Please make an exact copy of the lines from the one holding "Given: Switch to the 插件 tab" through the end of the data, both ends included, with no pictures.
╭──
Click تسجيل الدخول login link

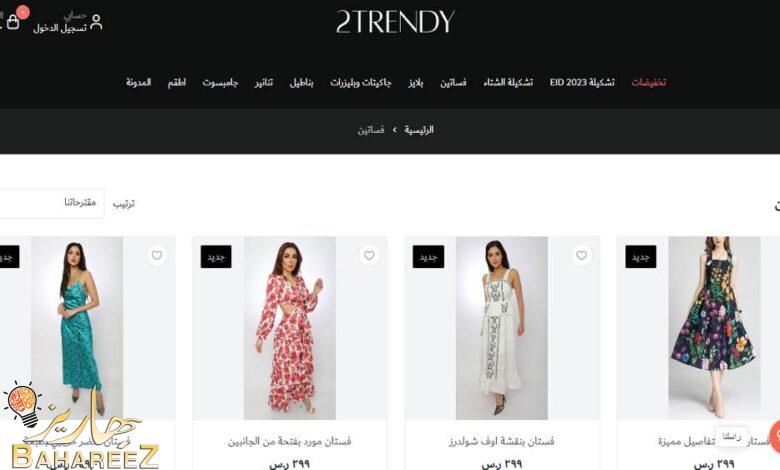60,28
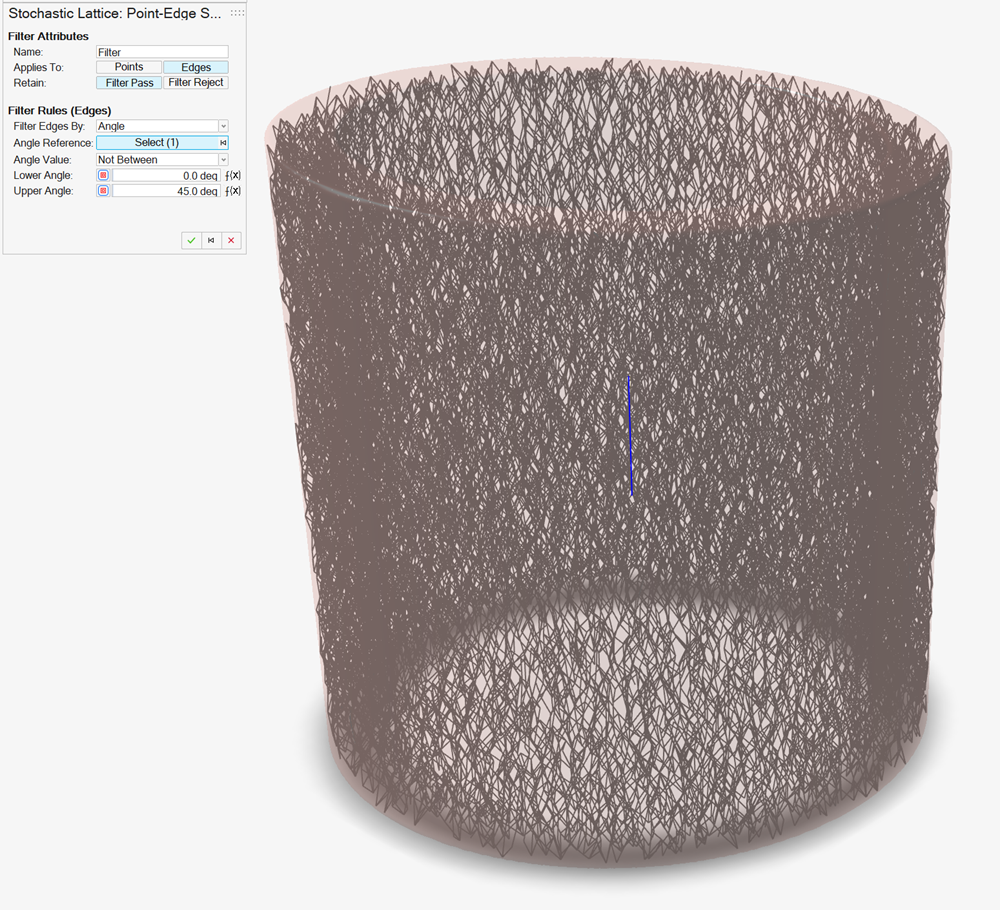This screenshot has width=1000, height=910.
Task: Click the reset icon between apply and cancel
Action: (x=211, y=241)
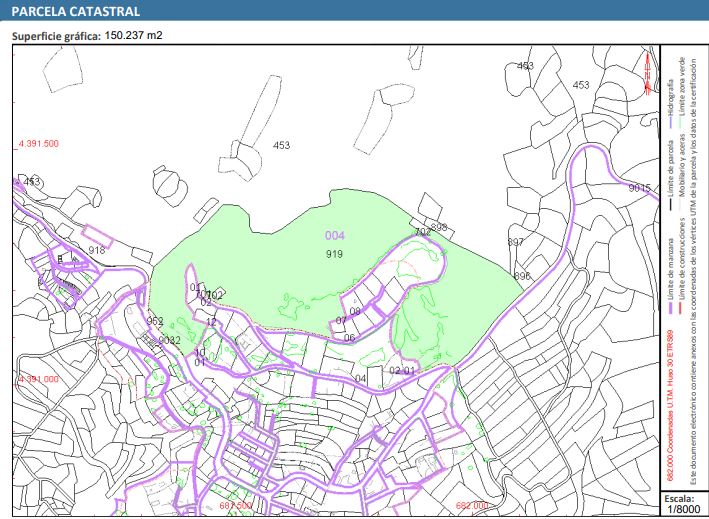Click the 919 label inside green parcel
The height and width of the screenshot is (519, 709).
[335, 255]
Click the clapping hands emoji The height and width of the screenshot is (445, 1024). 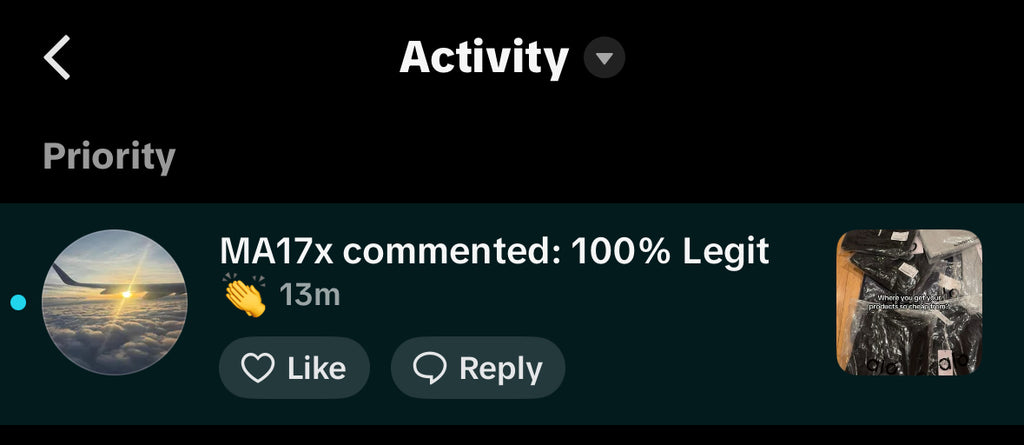(245, 296)
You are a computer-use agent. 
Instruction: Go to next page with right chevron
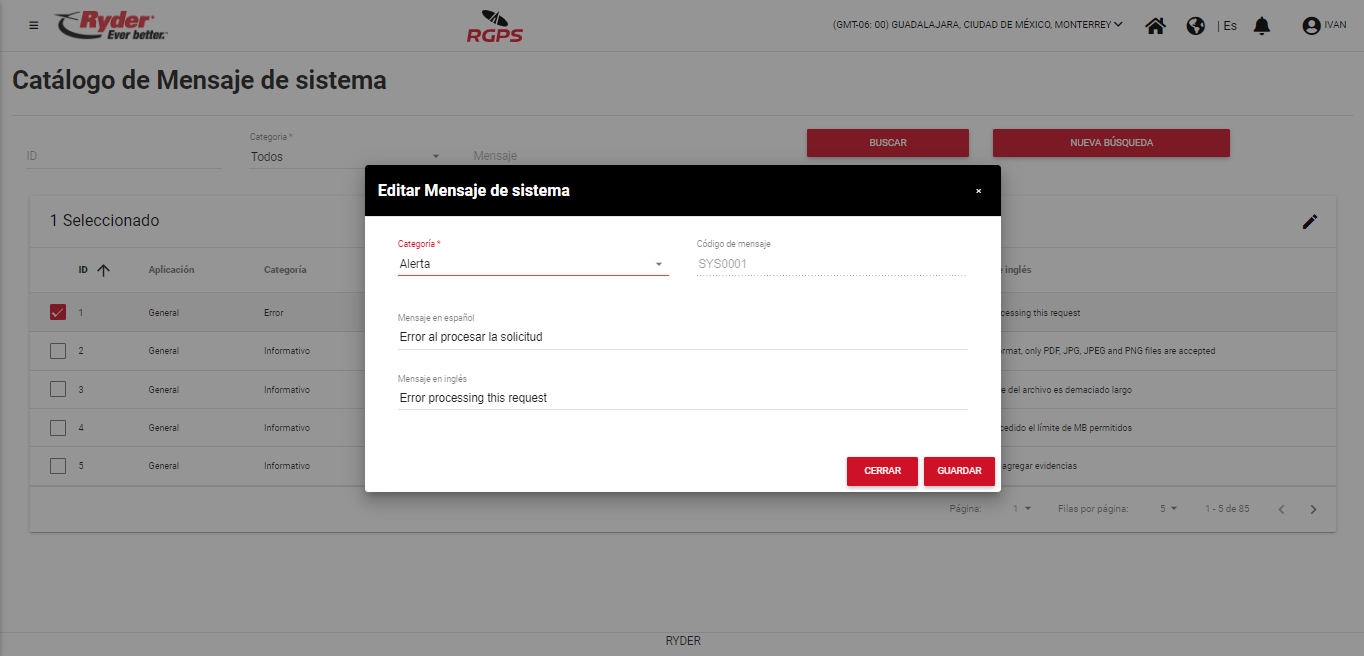[x=1314, y=509]
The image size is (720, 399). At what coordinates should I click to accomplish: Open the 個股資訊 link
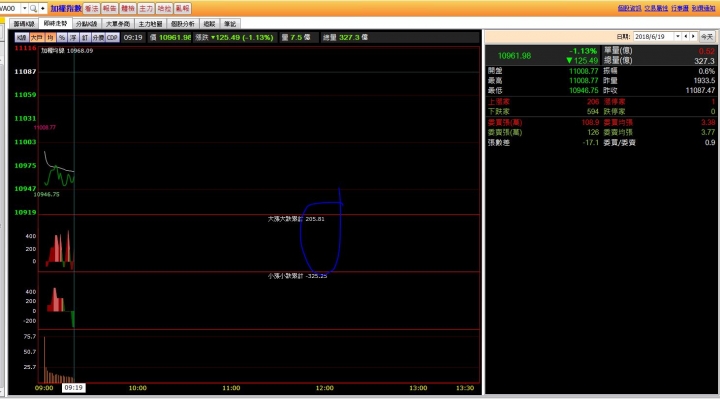[x=629, y=8]
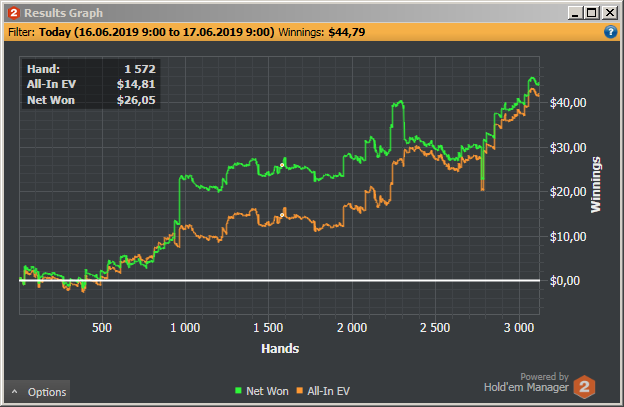This screenshot has height=407, width=624.
Task: Maximize the Results Graph window
Action: coord(592,13)
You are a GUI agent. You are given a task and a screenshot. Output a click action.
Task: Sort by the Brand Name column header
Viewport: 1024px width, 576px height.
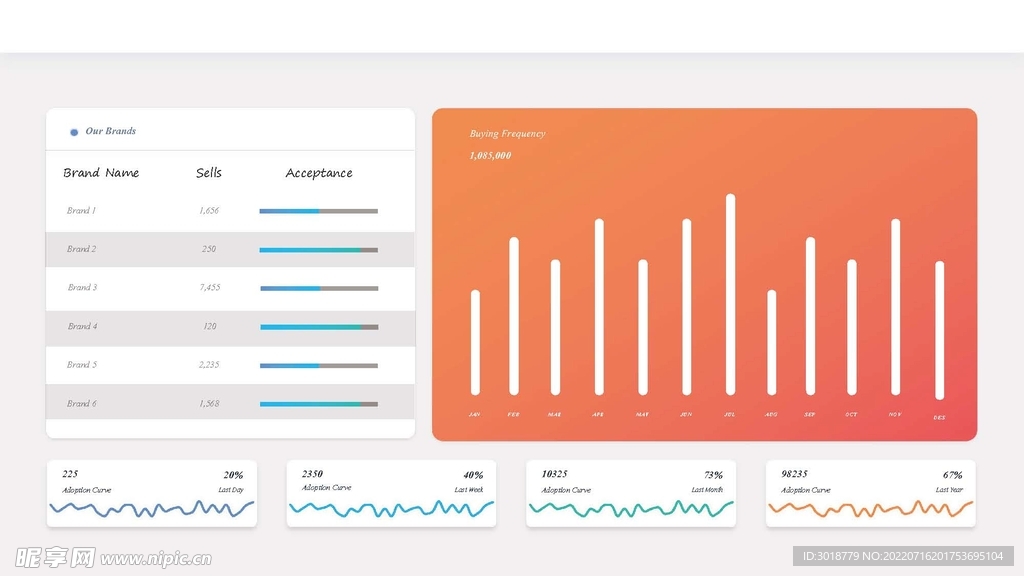101,173
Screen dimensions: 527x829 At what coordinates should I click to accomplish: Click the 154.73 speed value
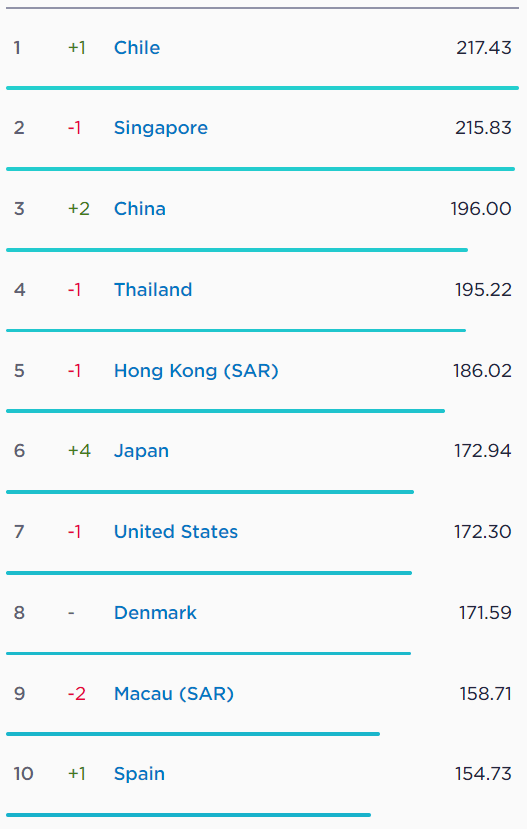pos(483,774)
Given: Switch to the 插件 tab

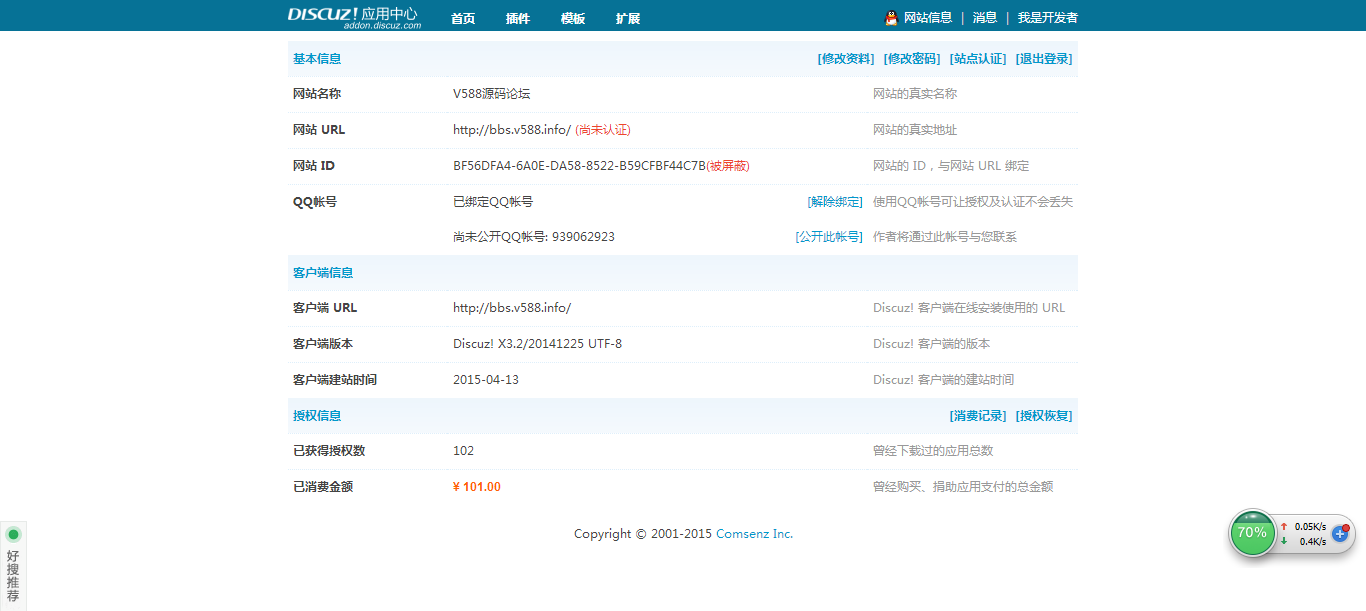Looking at the screenshot, I should 518,17.
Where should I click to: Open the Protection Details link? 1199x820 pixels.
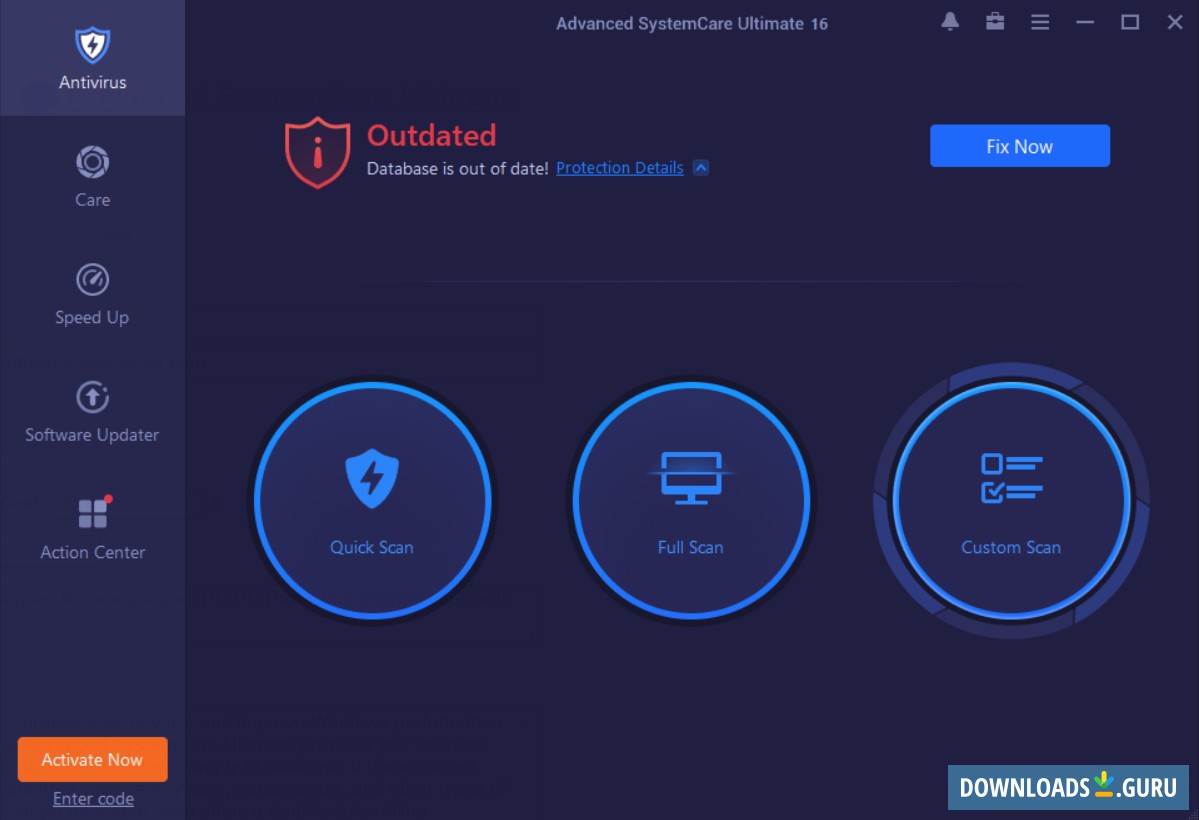619,167
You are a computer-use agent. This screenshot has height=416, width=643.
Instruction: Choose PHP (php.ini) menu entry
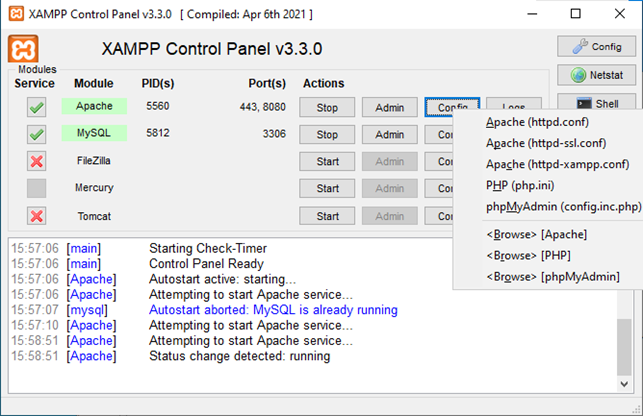click(x=519, y=185)
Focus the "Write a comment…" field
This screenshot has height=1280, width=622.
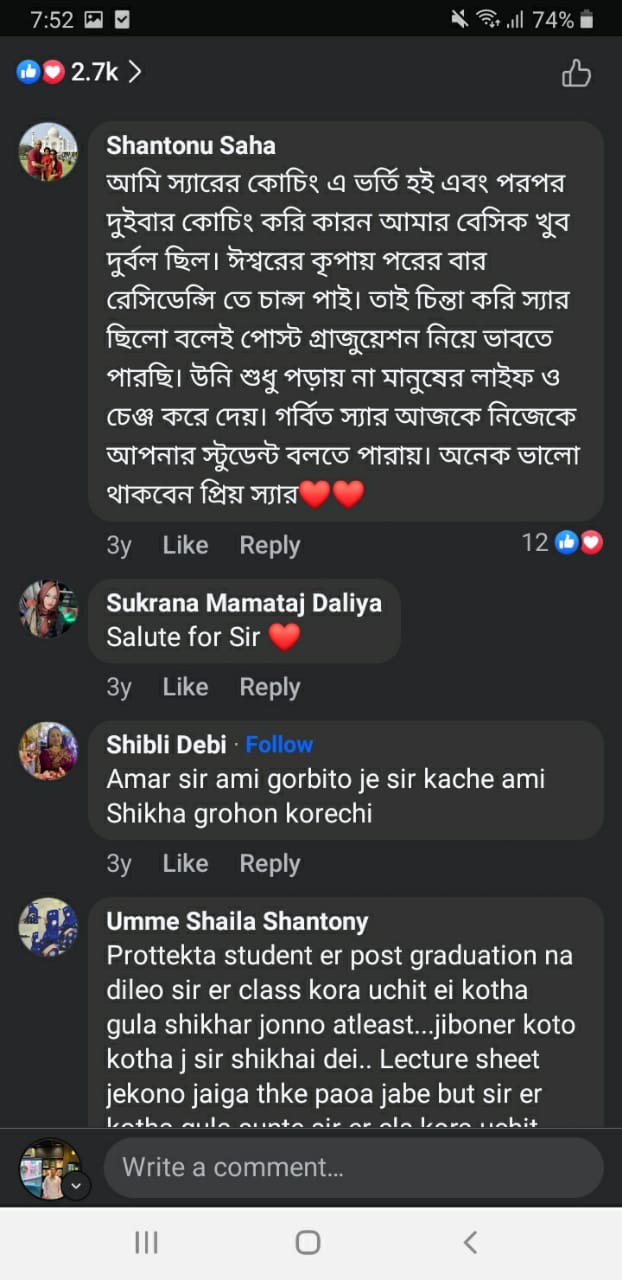(x=352, y=1167)
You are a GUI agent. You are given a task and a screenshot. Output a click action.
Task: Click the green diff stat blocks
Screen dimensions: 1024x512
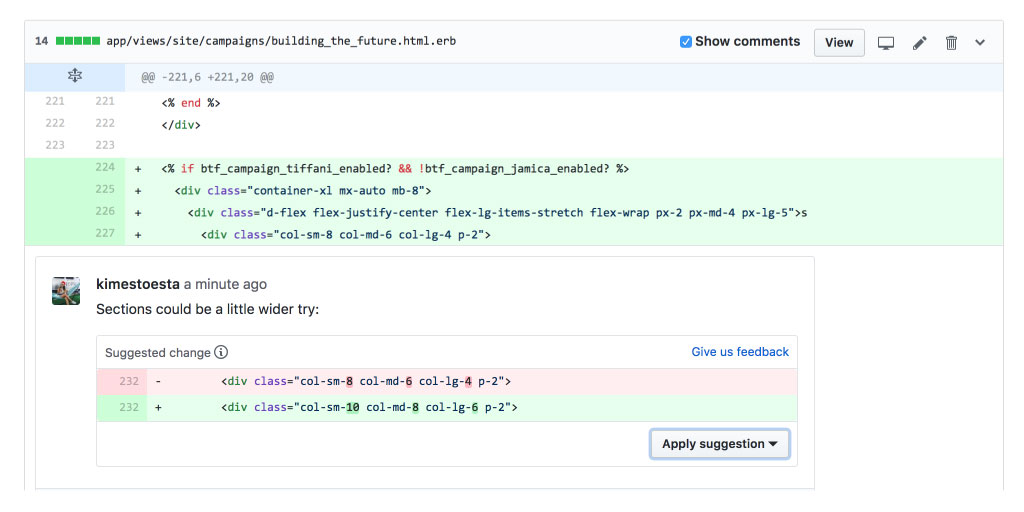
╰──
● **Output of the exercise**:
Given: Switch to the 插件 tab

Looking at the screenshot, I should 518,17.
Where should I click to: Open the Protection Details link? 1199x820 pixels.
619,167
You are a computer-use agent. This screenshot has height=416, width=643.
Instruction: Choose PHP (php.ini) menu entry
click(x=519, y=185)
Focus the "Write a comment…" field
This screenshot has height=1280, width=622.
(x=352, y=1167)
You are a GUI agent. You are given a task and a screenshot. Output a click action.
Task: Click the green diff stat blocks
Screen dimensions: 1024x512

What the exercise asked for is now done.